_Exercise prompt_
Where the line containing "Click the shield icon in left rail" appears below, begin there and reproduce each line exactly through the last one, omitting pictures.

==== Data listing

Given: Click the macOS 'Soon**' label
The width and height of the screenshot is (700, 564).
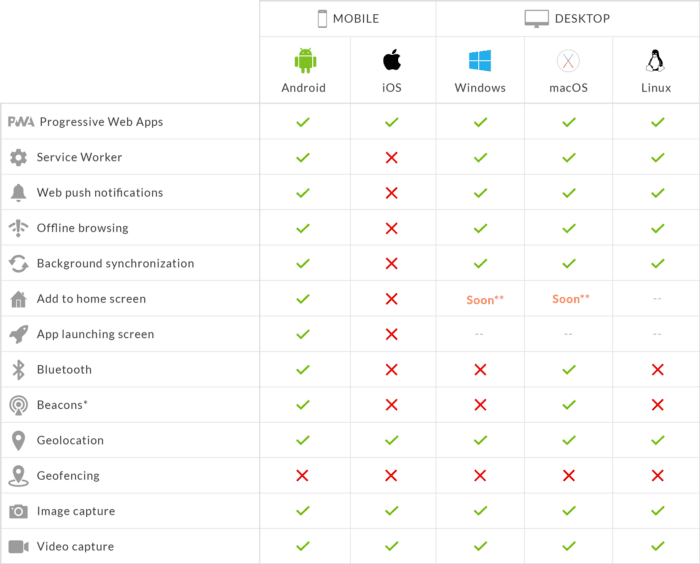Looking at the screenshot, I should pos(570,299).
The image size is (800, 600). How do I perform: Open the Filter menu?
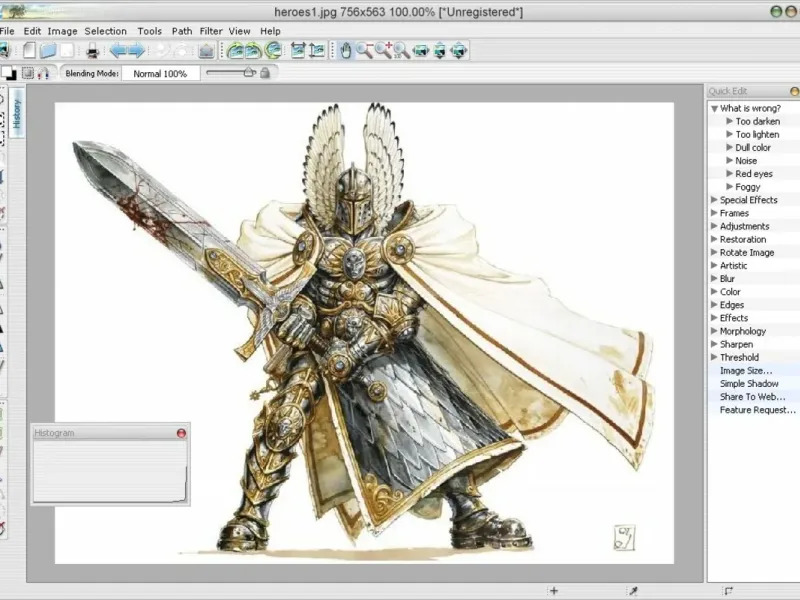coord(210,31)
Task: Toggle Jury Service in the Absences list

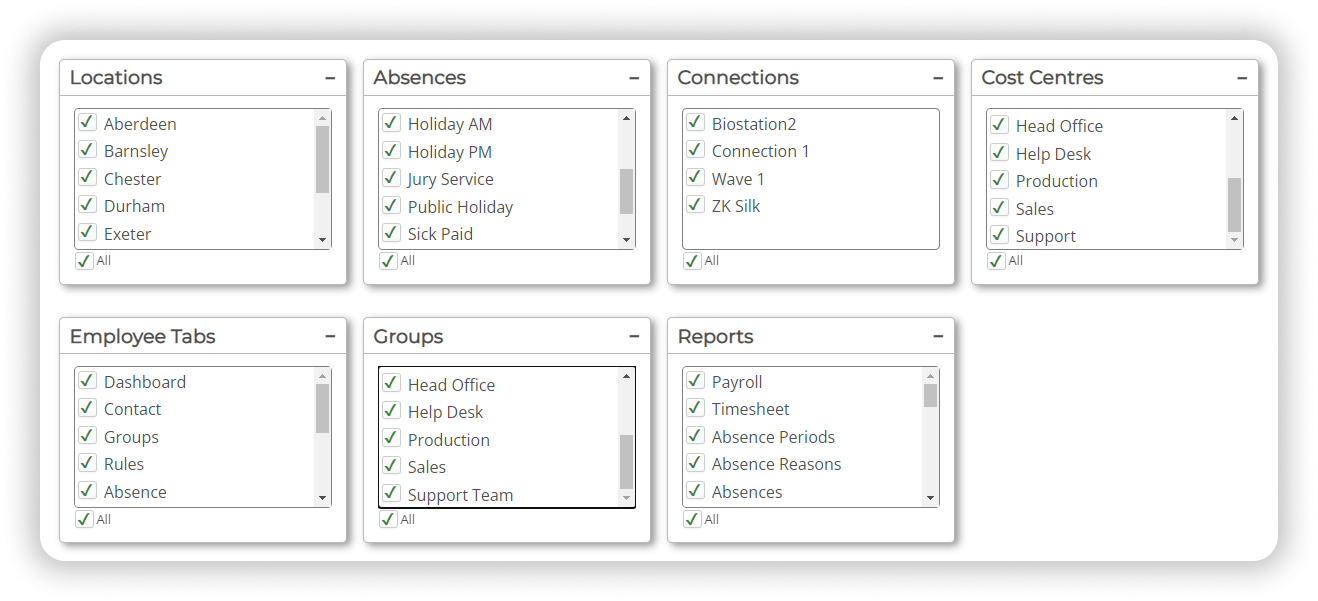Action: [x=391, y=178]
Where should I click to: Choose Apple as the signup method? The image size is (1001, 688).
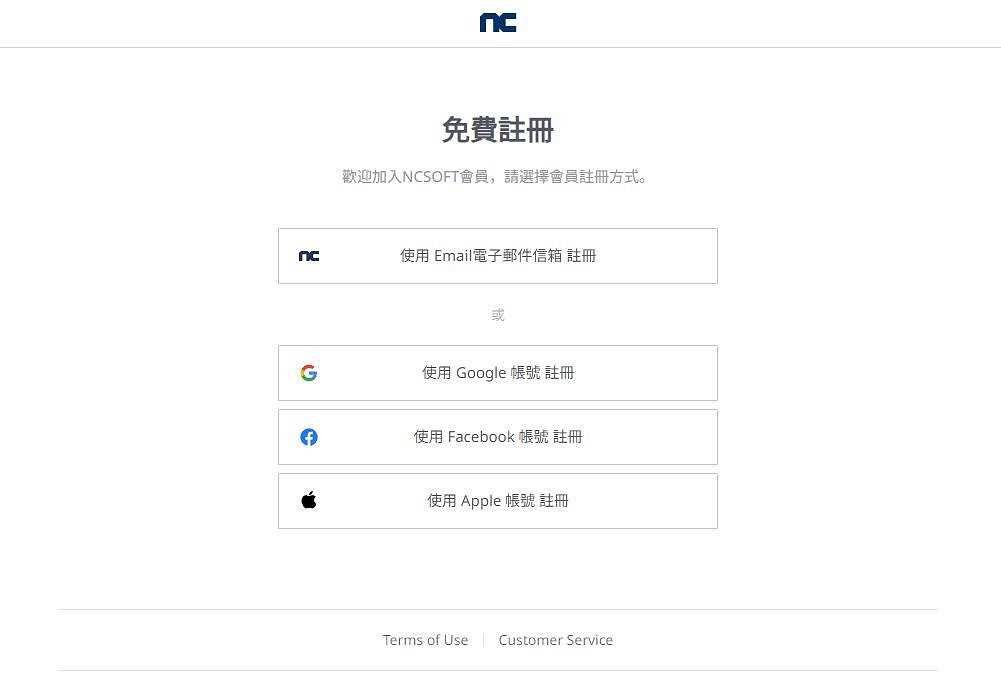[x=497, y=501]
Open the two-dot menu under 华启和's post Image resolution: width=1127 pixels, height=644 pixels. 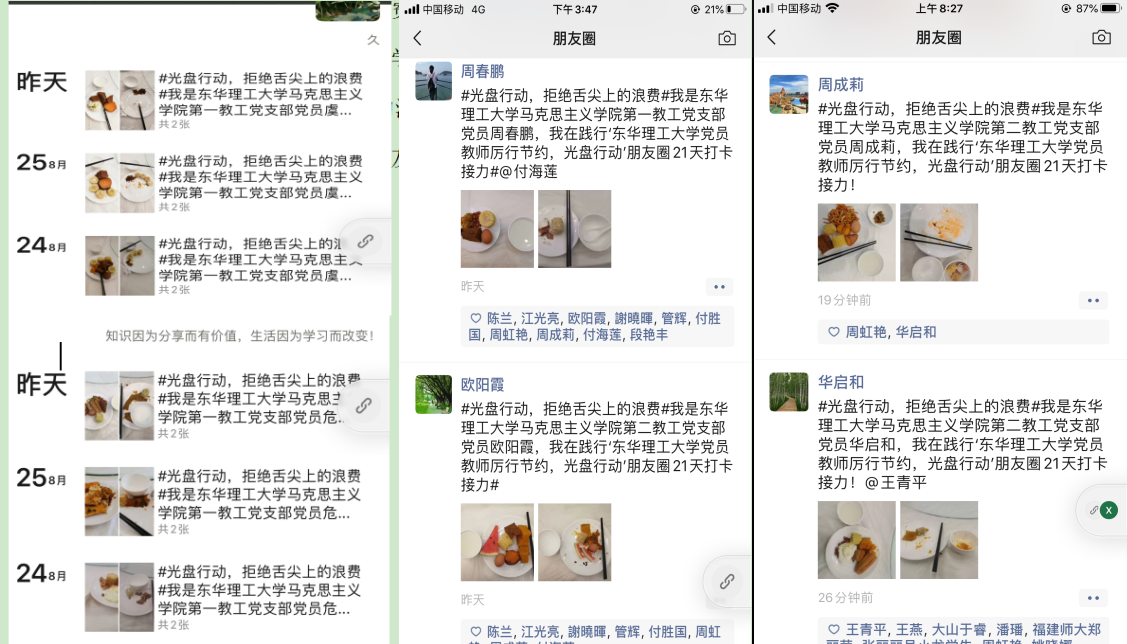pos(1093,598)
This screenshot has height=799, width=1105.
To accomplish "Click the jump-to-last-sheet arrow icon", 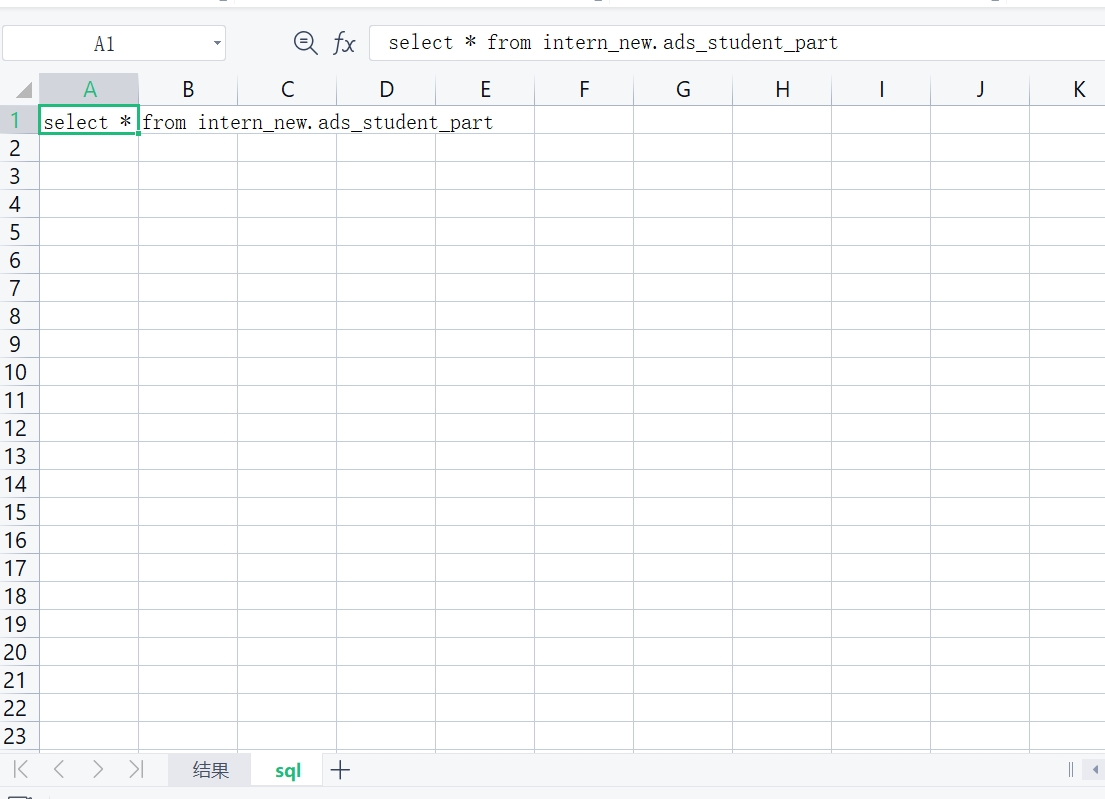I will click(x=137, y=770).
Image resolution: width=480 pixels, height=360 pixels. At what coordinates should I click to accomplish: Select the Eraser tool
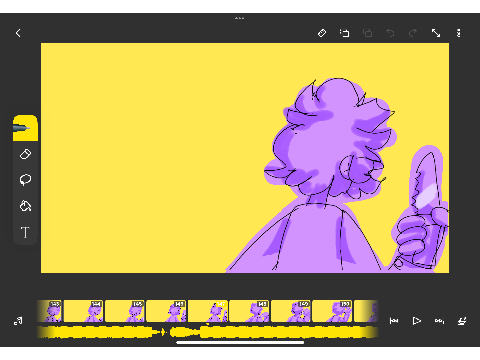[x=25, y=154]
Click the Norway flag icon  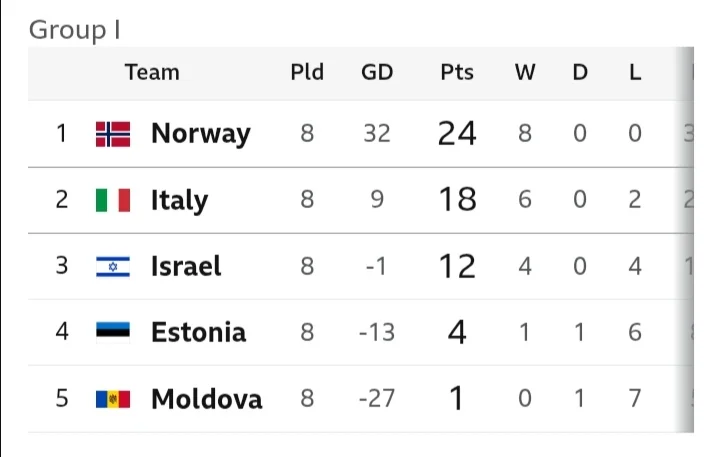(x=113, y=134)
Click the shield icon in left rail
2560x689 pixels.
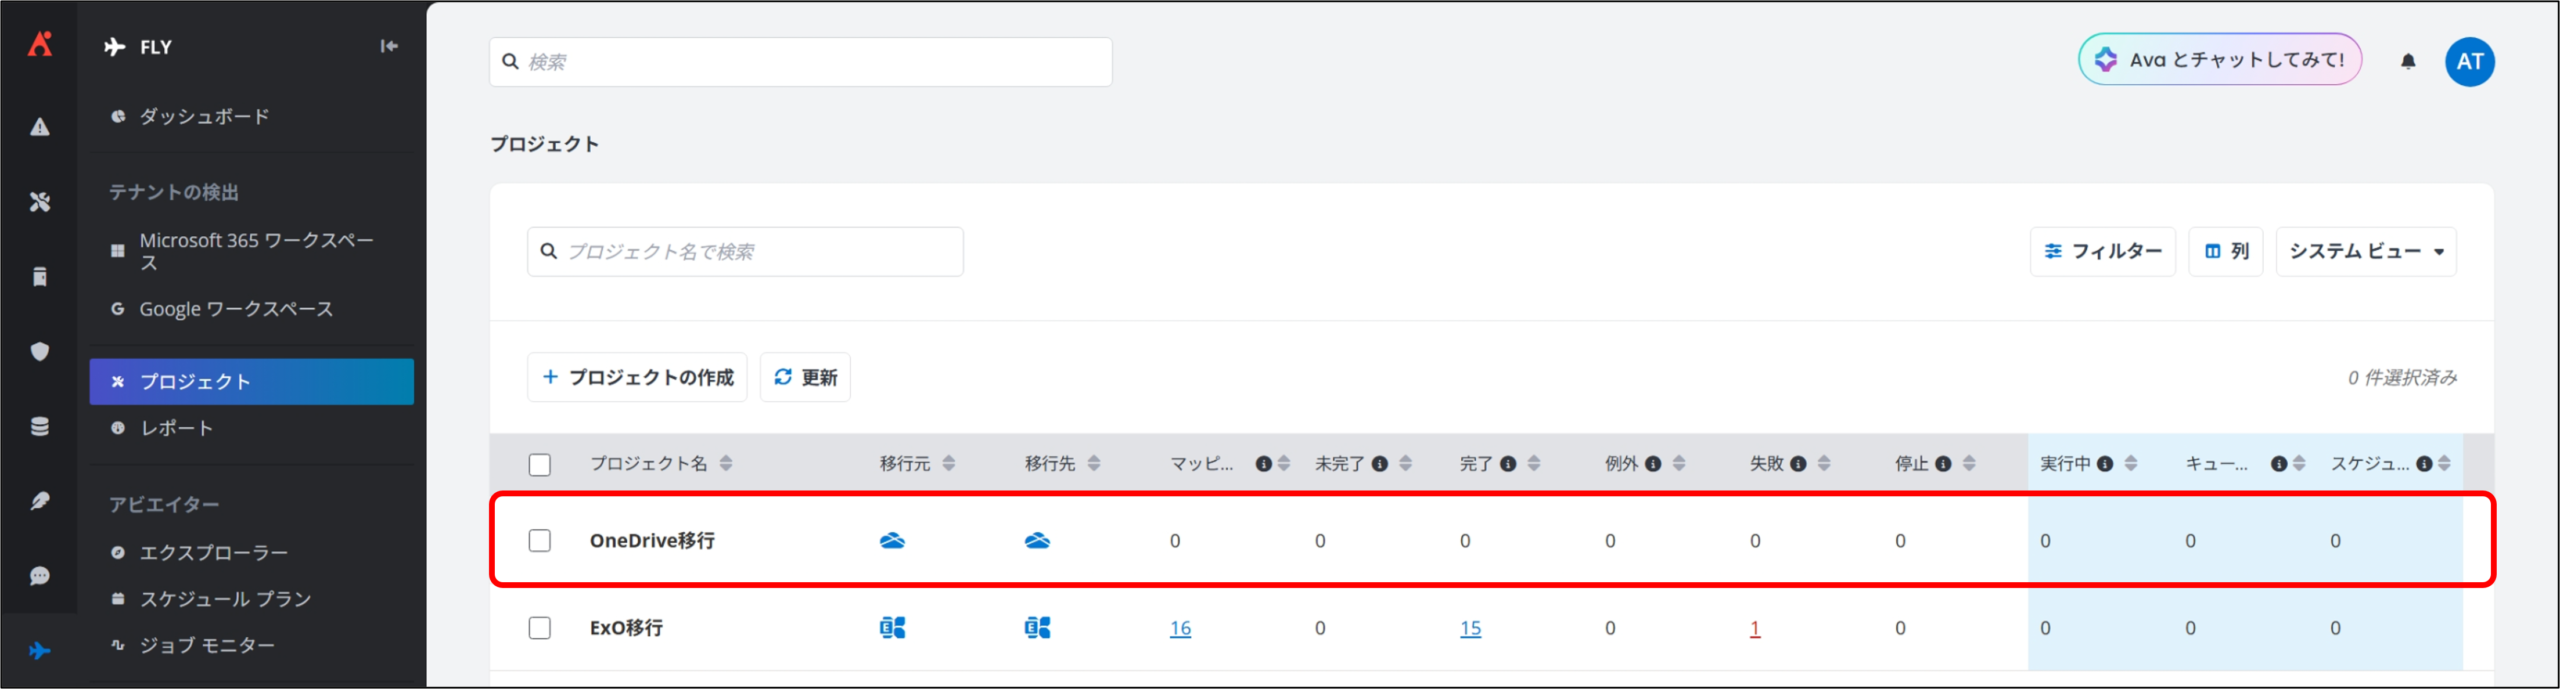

========

_Result for this exercise_
Click the shield icon in left rail
2560x689 pixels.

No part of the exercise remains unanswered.